Naomi Alderman: Wikipedia has succeeded where Microsoft's Encarta failed, and seems to be a reversal of the 'tragedy of the commons' (original) (raw)

The news came last week that Microsoft is discontinuing Encarta. The digital encyclopedia has been roundly beaten by Wikipedia. And this is astonishing, because it seems to be a reversal of the much-lamented "tragedy of the commons".

The tragedy of the commons is a term coined by Garret Hardin to describe the way that human populations overuse and undermaintain common resources, leading to their destruction. The evidence of the tragedy of the commons is everywhere, from our over-fished oceans, polluted air and spendthrift use of fossil fuels to the unloved public spaces and graffiti-covered buildings in many cities.

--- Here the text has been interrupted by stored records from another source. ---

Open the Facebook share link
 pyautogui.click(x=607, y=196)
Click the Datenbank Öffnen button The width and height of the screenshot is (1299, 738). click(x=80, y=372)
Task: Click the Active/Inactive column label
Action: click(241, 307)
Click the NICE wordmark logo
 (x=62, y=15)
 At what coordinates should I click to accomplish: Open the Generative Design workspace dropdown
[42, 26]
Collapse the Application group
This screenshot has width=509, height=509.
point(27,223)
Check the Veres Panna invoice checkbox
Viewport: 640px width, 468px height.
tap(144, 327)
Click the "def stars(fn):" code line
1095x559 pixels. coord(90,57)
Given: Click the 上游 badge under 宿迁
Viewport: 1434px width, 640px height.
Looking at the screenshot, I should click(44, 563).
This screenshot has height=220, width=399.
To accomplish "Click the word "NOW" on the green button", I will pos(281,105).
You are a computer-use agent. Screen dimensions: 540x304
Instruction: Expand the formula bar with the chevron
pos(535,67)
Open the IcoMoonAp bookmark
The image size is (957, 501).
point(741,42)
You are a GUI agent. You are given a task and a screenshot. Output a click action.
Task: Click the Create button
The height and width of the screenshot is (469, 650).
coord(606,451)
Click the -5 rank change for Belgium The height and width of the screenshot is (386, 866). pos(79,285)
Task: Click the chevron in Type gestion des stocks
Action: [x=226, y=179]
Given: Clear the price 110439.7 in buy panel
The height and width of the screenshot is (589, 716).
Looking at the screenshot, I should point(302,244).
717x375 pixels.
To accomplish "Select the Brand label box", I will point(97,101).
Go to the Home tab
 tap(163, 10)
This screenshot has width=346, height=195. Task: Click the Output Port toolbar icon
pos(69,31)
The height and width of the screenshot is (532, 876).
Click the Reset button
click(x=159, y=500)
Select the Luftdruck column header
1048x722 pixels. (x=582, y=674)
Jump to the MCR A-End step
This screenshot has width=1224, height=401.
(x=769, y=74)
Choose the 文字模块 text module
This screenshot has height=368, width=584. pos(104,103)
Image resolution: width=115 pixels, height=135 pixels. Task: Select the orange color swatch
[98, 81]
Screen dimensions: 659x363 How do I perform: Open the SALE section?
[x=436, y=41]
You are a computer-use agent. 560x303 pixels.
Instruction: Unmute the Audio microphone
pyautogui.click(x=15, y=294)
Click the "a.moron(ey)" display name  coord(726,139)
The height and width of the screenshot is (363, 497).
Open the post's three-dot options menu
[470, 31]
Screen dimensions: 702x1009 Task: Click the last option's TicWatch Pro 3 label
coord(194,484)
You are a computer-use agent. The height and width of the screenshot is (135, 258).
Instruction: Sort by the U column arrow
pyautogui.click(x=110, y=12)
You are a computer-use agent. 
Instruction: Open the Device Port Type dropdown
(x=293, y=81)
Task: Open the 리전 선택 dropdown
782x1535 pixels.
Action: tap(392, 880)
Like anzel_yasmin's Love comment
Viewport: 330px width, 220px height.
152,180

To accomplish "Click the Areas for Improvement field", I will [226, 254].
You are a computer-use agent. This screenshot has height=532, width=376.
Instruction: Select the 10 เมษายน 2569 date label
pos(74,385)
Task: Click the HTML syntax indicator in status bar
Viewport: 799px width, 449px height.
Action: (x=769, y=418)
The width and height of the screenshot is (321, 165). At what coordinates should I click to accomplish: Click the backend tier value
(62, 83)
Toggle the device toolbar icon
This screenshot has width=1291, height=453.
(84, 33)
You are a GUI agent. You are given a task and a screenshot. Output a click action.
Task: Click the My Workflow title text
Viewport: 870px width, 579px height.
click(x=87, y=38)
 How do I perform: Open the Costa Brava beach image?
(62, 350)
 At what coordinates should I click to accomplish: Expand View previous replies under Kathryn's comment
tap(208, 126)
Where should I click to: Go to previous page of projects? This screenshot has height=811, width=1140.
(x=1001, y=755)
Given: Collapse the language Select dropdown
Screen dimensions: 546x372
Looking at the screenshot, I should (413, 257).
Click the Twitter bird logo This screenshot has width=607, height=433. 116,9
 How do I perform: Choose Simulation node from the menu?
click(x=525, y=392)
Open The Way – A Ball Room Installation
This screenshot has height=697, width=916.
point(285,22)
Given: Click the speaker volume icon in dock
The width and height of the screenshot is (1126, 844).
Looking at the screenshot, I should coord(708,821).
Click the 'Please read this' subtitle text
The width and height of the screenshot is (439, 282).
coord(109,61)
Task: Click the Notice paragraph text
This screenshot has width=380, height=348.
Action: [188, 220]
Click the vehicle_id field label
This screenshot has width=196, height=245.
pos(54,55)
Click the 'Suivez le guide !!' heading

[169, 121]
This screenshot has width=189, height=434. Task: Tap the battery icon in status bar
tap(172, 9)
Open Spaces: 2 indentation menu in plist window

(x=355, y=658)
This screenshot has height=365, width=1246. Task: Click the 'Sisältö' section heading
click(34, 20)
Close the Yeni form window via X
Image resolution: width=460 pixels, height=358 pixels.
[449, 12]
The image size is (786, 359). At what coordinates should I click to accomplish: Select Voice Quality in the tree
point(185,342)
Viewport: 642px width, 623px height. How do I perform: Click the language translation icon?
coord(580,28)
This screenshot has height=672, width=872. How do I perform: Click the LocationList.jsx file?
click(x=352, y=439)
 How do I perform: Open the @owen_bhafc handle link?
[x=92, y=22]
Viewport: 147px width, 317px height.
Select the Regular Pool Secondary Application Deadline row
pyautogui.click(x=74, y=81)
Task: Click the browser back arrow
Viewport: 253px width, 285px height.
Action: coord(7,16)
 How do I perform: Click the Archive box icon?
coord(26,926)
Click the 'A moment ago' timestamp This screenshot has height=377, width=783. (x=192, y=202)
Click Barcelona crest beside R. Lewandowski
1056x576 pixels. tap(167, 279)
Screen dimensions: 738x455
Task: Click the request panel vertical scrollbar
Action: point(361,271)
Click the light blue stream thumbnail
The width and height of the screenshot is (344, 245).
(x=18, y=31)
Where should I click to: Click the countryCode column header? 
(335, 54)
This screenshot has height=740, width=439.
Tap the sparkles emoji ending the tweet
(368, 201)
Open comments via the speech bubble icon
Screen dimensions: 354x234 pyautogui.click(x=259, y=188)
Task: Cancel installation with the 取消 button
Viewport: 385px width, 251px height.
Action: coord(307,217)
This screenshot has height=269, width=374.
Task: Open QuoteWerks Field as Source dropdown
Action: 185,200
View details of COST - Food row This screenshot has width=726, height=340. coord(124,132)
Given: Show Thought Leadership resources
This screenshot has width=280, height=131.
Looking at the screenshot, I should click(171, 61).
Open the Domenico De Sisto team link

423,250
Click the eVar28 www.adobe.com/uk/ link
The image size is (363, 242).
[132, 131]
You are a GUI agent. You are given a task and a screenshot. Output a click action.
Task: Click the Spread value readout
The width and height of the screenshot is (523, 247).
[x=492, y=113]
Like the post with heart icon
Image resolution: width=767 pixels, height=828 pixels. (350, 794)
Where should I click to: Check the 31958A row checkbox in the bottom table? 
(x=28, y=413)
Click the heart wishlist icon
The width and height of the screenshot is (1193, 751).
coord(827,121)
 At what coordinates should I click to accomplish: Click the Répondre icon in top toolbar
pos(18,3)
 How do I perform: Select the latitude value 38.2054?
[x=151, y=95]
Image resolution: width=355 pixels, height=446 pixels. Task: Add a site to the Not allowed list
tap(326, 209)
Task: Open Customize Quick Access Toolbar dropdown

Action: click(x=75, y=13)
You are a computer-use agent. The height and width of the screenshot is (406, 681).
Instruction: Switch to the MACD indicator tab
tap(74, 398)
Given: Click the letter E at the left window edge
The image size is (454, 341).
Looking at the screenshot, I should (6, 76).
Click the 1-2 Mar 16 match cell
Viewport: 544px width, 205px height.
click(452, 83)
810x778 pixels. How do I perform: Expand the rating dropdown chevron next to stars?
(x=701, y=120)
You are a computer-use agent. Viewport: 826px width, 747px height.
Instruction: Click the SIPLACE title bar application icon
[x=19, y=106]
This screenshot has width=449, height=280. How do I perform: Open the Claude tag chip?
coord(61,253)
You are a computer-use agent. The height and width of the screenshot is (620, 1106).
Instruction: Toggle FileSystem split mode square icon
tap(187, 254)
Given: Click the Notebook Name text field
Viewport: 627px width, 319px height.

And yet. Wikipedia is written mostly by volunteers and amateurs. Almost all of its pages are open to anonymous editing at any time. According to the tragedy of the commons theory, it ought to be nothing but deliberately introduced errors, articles bigging up someone's mate, drawings of penises and lamentable fan fiction. That's if it contained anything at all: after all, why would anyone volunteer to write non-bylined articles for free? But, astonishingly, they do. Wikipedia has become an awe-inspiring resource, for anything from the literature of the French Renaissance to worldwide uses of mayonnaise, to the Kenyan political system to, indeed, criticism of Wikipedia.

And Wikipedia is much criticised in the media for its inaccuracies. Caitlin Moran complained that, on US election night, Barack Obama's page was replaced with the single sentence "Barack Obama is the new SOCIALIST President of the United States of America". Marcel Berlins was concerned that Wikipedia reported that Senator Kennedy and Robert Byrd had died when they were both very much alive. The Independent reported that: "For a month and a half, a Wikipedia page was reporting that Margaret Thatcher was fictitious."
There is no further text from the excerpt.